• _Work task_
Look through the data below for the line with "[Bronzer] (173, 1220)" and the line with "[METRO BRAZIL on Facebook] (111, 1981)", then output those two and all lines in between, exactly as written.

• _Data extracts_
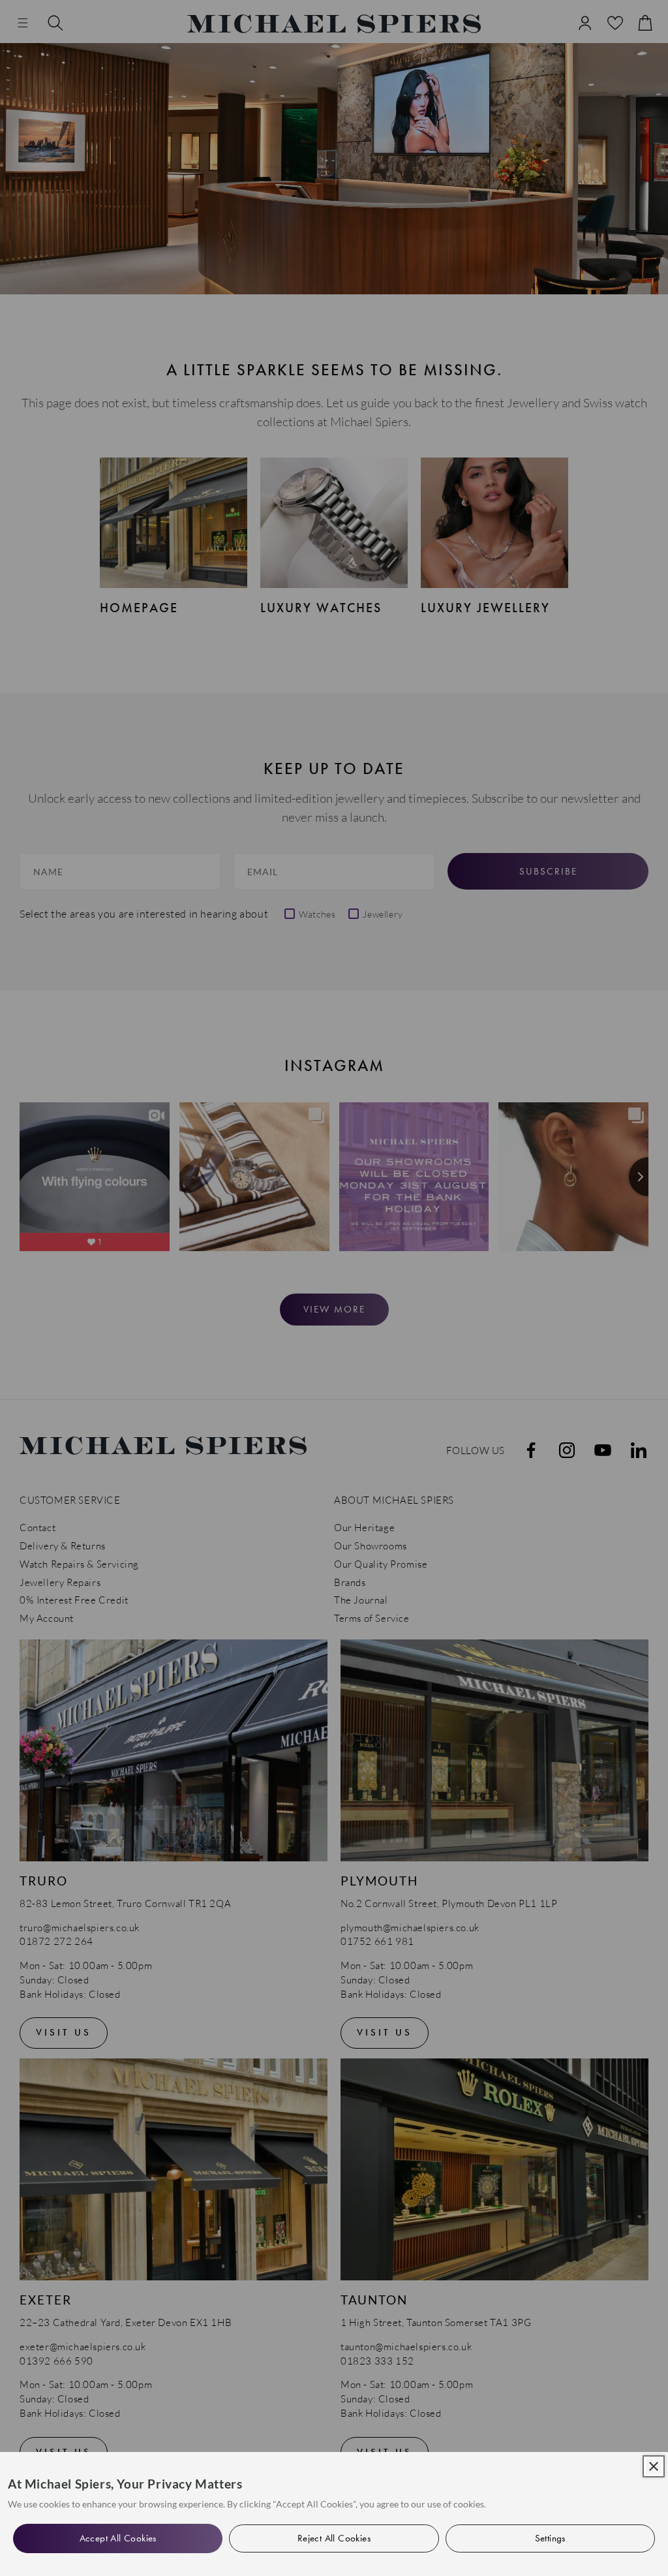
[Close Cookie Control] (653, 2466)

...

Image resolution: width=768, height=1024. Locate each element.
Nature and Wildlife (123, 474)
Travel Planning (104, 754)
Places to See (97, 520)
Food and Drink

...

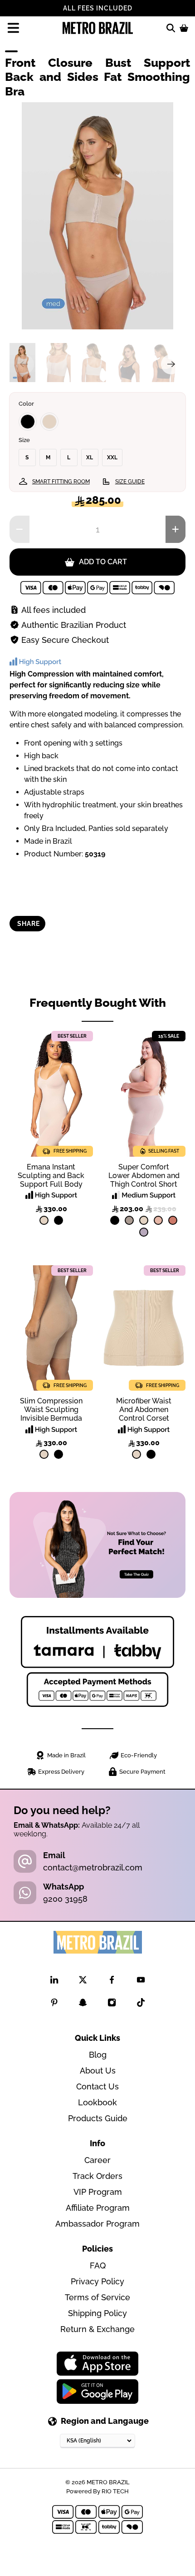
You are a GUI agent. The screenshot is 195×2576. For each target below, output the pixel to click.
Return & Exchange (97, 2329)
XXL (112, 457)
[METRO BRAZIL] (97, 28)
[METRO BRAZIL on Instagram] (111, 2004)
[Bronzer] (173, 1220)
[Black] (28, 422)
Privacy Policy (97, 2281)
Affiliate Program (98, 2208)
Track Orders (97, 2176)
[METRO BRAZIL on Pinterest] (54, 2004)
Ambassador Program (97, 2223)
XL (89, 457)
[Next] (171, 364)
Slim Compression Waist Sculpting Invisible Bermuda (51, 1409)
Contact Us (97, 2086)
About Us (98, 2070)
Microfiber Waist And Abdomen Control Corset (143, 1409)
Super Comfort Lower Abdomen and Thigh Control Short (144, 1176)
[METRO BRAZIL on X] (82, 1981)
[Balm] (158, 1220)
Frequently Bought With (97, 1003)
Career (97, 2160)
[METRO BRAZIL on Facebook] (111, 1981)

• _Solution below_
[Bronzer] (173, 1220)
[Black] (28, 422)
Privacy Policy (97, 2281)
Affiliate Program (98, 2208)
Track Orders (97, 2176)
[METRO BRAZIL on Pinterest] (54, 2004)
Ambassador Program (97, 2223)
XL (89, 457)
[Next] (171, 364)
Slim Compression Waist Sculpting Invisible Bermuda (51, 1409)
Contact Us (97, 2086)
About Us (98, 2070)
Microfiber Waist And Abdomen Control Corset (143, 1409)
Super Comfort Lower Abdomen and Thigh Control Short (144, 1176)
[METRO BRAZIL on X] (82, 1981)
[Balm] (158, 1220)
Frequently Bought With (97, 1003)
Career (97, 2160)
[METRO BRAZIL on Facebook] (111, 1981)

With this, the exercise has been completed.